CROSSLINK: Cross-habitat linkages between stream and riparian habitats

Last changed: 22 January 2024

Aquatic-terrestrial and longitudinal linkages in stream networks are essential for sustaining biodiversity and key ecosystem services. They are however affected by human activities that degrade these coupled ecosystems. CROSSLINK aimed at improving the understanding of these areas and resulted in support for better management of the land-water interface.


Stream-riparian networks are key components of green and blue infrastructure (GBI) that underpin landscape integrity by transporting nutrients, regulating floods, buffering human impacts, and supplying fresh water. Unfortunately, stream-riparian networks are also subject to multiple human pressures (e.g. from hydropower and agriculture) that affect longitudinal and lateral connectivity, driving habitat and diversity losses, threatening ecosystem services, and causing stakeholder conflicts. Thus, understanding the importance of connectivity within these networks, and applying this understanding in managing stream-riparian GBI for both natural values and societal needs is essential.

Project Aims and case studies

CROSSLINK aimed to evaluate how the extent, spatial arrangement, and connectivity of riparian-stream GBI affects biodiversity, ecosystem functioning, ecosystem services, and resilience indicators in forested, urban and rural settings.

CROSSLINK was also aimed to produce an optimization framework capable of balancing multiple values, uses and needs with longer term adaptive capacity and resilience in riparian-stream GBI.

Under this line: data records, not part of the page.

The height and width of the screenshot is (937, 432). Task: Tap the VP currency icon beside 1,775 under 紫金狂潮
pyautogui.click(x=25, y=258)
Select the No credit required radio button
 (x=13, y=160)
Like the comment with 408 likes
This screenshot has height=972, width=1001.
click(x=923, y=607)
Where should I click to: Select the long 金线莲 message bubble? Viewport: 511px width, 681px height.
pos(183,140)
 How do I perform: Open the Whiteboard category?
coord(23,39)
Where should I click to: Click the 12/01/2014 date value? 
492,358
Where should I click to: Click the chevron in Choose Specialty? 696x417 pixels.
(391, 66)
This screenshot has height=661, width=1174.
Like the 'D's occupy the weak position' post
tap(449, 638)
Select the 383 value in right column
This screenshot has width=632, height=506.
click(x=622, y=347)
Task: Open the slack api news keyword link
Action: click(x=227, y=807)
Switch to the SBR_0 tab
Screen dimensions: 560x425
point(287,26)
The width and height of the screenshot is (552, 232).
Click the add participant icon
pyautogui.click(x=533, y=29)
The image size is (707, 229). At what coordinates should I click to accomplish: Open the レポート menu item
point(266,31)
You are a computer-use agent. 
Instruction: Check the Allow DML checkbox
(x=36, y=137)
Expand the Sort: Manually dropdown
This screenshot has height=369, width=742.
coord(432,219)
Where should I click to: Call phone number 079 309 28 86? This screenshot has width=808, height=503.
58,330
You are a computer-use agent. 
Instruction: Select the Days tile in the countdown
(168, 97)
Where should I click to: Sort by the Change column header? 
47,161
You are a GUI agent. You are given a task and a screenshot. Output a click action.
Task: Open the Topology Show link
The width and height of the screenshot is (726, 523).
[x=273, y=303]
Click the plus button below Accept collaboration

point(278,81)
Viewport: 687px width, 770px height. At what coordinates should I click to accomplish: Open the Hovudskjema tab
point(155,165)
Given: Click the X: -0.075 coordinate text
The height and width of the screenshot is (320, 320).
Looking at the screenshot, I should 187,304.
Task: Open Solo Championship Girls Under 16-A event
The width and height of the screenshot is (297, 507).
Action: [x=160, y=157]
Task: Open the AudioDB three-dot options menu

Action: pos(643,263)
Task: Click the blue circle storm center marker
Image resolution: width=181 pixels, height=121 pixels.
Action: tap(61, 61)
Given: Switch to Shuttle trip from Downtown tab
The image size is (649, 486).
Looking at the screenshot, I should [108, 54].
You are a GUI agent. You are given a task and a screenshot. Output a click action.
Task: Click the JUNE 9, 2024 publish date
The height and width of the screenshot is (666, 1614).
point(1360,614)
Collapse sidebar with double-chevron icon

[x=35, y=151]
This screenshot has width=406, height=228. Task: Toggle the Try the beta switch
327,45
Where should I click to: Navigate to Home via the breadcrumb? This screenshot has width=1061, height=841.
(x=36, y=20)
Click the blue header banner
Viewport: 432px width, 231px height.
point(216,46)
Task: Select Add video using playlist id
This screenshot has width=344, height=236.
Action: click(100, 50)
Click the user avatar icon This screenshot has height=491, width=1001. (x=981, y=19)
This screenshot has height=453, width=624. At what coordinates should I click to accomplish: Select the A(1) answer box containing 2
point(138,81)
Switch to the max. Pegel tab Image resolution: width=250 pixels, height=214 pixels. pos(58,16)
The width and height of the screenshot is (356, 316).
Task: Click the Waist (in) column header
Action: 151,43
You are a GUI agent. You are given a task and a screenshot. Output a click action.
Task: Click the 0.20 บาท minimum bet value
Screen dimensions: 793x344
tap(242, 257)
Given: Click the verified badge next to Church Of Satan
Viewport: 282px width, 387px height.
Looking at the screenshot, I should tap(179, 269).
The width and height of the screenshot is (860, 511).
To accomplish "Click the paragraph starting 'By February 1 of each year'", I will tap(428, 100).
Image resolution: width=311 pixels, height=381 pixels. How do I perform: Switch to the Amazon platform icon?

Feld studies was conducted in four case-study basins:

  • Norway (forested and urban stream reaches in the Oslo Fjord basin),
  • Sweden (forested and agricultural stream reaches in the Lake Mälaren basin),
  • Belgium (forested, agricultural and urban reaches in the Scheldt river basin), and
  • Romania (forested and agricultural reaches in catchments of the Arges steppes).

Main activities and key outcomes

CROSSLINK analysed existing data and conducted extensive novel and spatially explicit field studies. A portfolio of key ecosystem assets for stream-riparian networks was constructed, comprising biodiversity, ecosystem processes and services, and flood protection and resilience properties.

Relationships between the portfolio elements, spatial connectivity, and human impacts were analysed and incorporated into an optimisation platform, which identified spatial configurations and strategies for GBI that minimize management trade-offs and maximize multifunctionality. CROSSLINK main findings were thus translated into a learning-based environment allowing stakeholder analysis of tradeoffs/synergies between multiple values/goals in the management and design of stream-riparian GBI.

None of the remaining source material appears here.